- _WHAT YOU ARE ASKED TO DO_: Change "element" to "item" in the stretch of the listing from its start through the line containing "center [364, 12].", and give those lines again with nothing else altered. Leave the pictures out of your answer.
++++++++++
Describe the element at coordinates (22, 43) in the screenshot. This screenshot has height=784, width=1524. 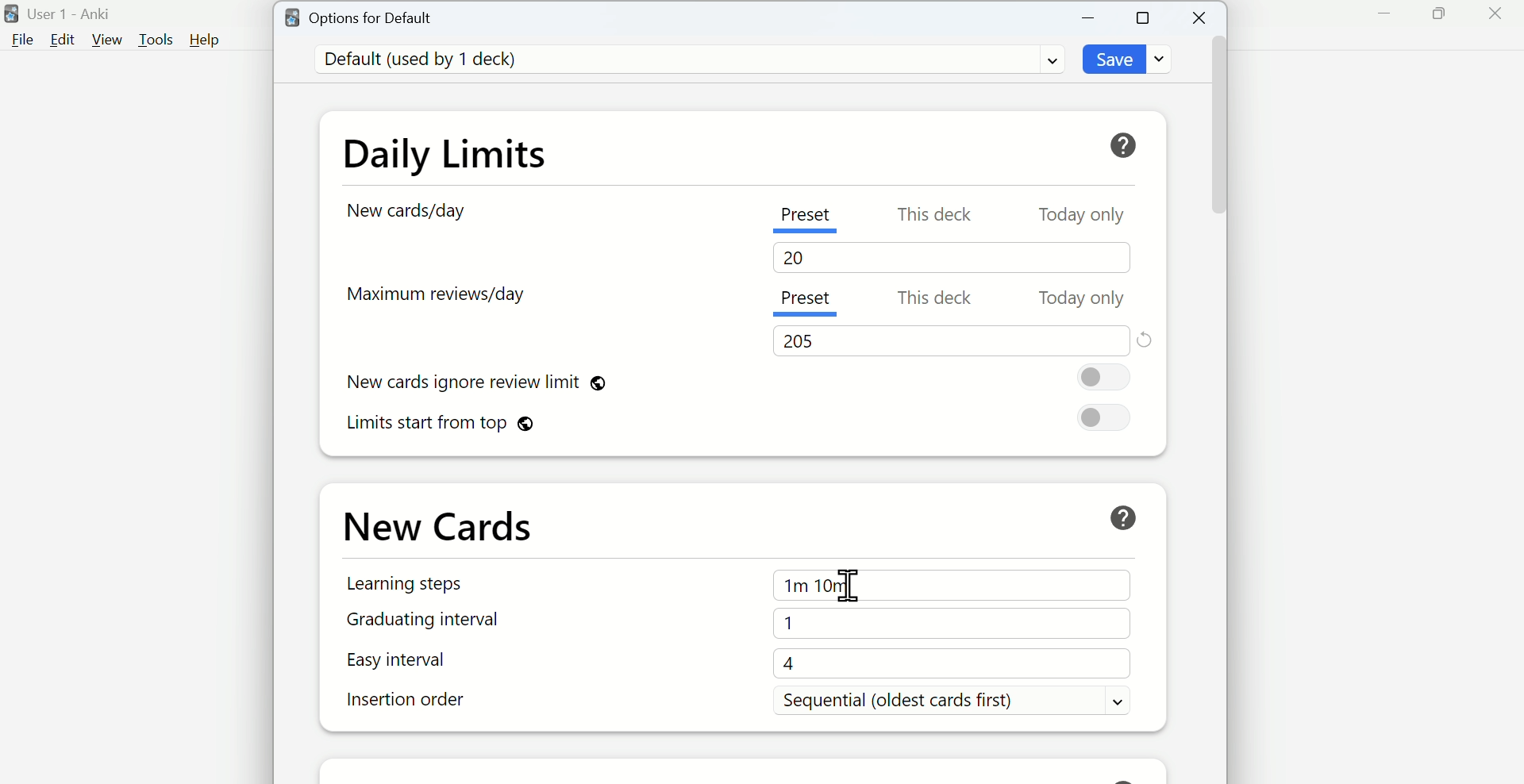
I see `File` at that location.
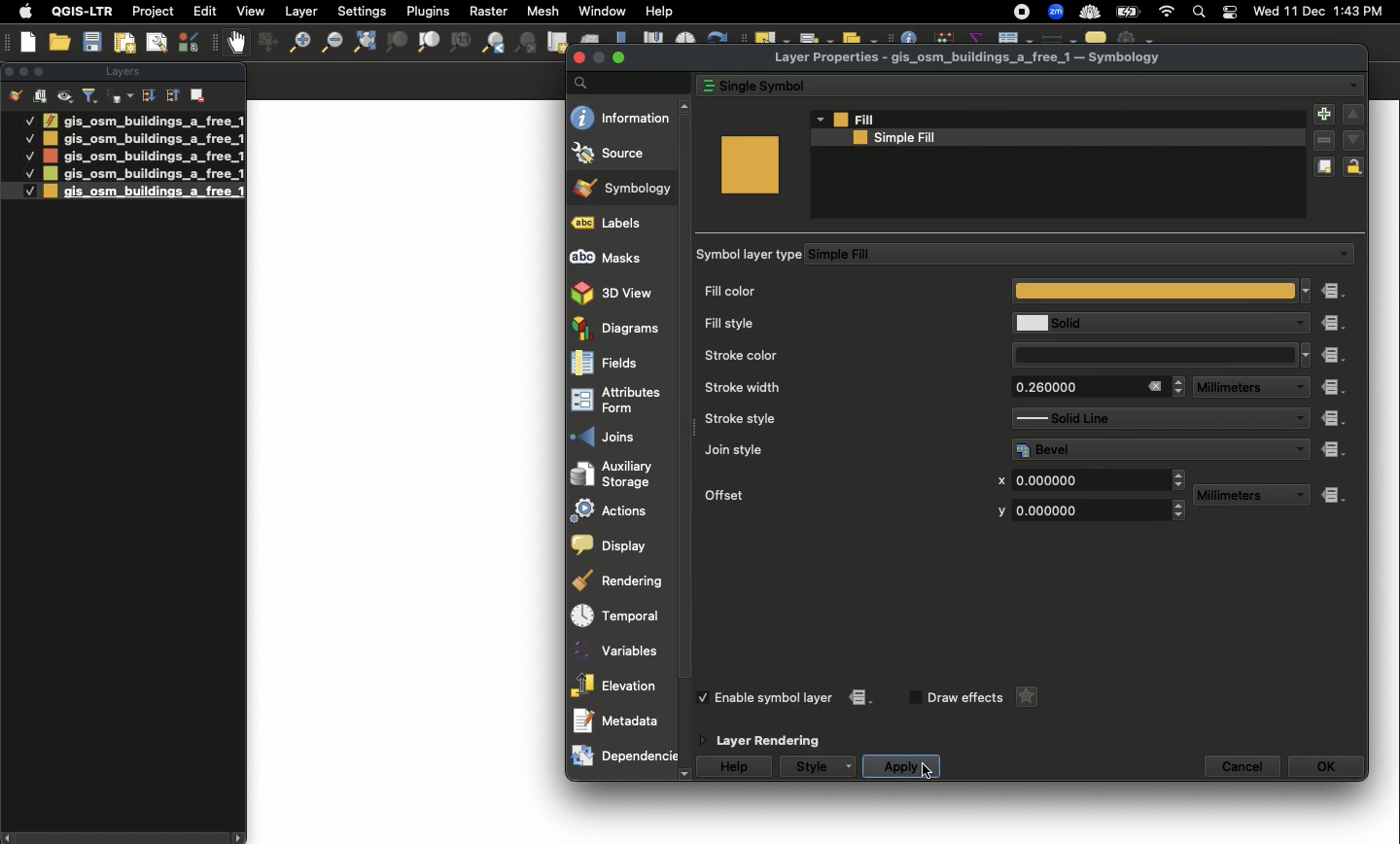  What do you see at coordinates (364, 12) in the screenshot?
I see `Settings` at bounding box center [364, 12].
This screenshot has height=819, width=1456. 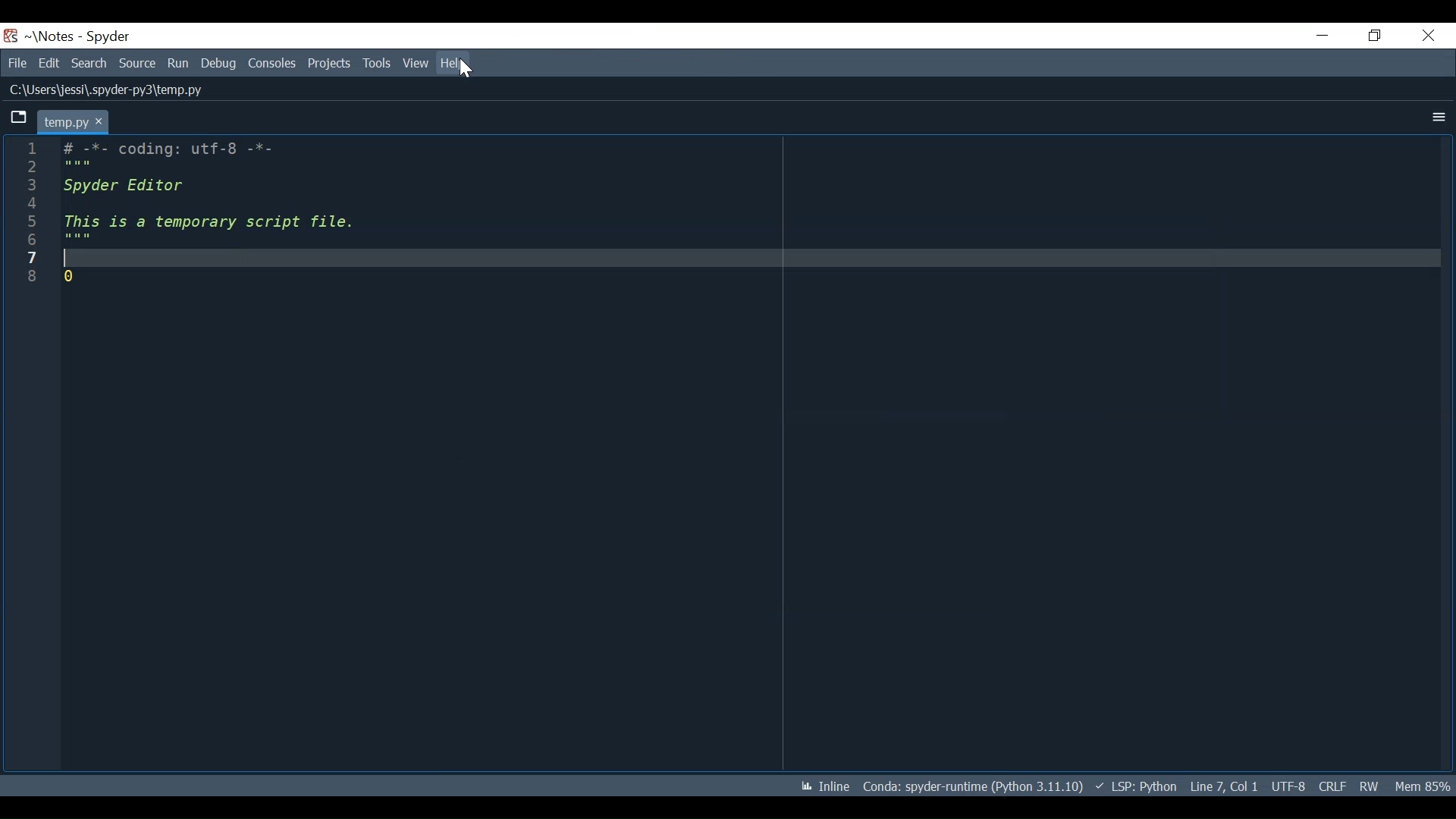 What do you see at coordinates (11, 36) in the screenshot?
I see `Spyder Desktop Icon` at bounding box center [11, 36].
++++++++++
- _OUTPUT BELOW_:
Describe the item at coordinates (22, 43) in the screenshot. This screenshot has height=784, width=1524. 
I see `File` at that location.
  What do you see at coordinates (364, 12) in the screenshot?
I see `Settings` at bounding box center [364, 12].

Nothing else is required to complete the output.